- Bring a large pot of water to just a boil. You want enough water to comfortably hold all the shrimp. There should be about 1 to 2 inches more water than shrimp.
- To the water, add ¼ cup cider vinegar, Pinch of salt, Seasoning: Old Bay, 3 to 4 tablespoons. OR any seasoning of your choice.
- Boil the water for a few minutes to season well. This helps turn the water into more of a broth or brine, which you’ll then sink the shrimp into.
- Drop the fresh shrimp into the water. Most chefs agree that cooking the shrimp shells on while annoying to peel, makes the shrimp tastier and more flavorful. If desired, de-vein the shrimp before you place them in the pot to cook.
- Boil the shrimp until a few starts floating on top of the water. There is no set time for boiling shrimp, but smaller shrimp (50+ per pound) will take around 2 to 3 minutes, while larger shrimp (~30 per pound) will take around 5 to 7 minutes. This is only a guideline, however.
- If you feel like you want to check for doneness, shrimp is cooked when the thickest part of the flesh is opaque.

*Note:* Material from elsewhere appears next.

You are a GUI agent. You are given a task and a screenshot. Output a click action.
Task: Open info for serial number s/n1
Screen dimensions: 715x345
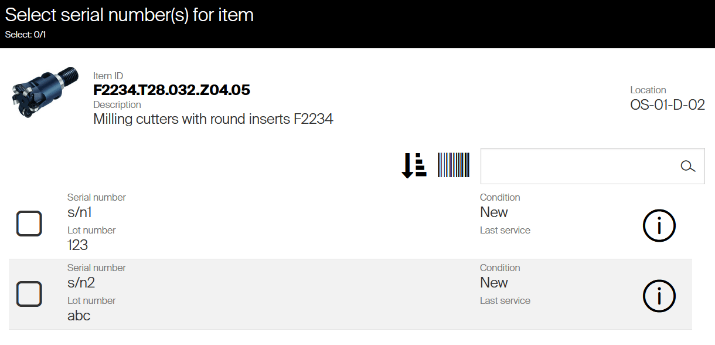[659, 225]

- Take care not to overcook the shrimp. Overcooked shrimp become tough and rubbery. Remove the shrimp from the heat as soon as a few begin popping up to the top of the water.
- Drain the shrimp in a colander and shock immediately in an ice-bath. Just submerge the colander in the ice bath and take it out immediately. This will more or less stop the shrimp from overcooking.
- Drain all water from shrimp, set on a platter, and garnish with half of a lemon. Enjoy!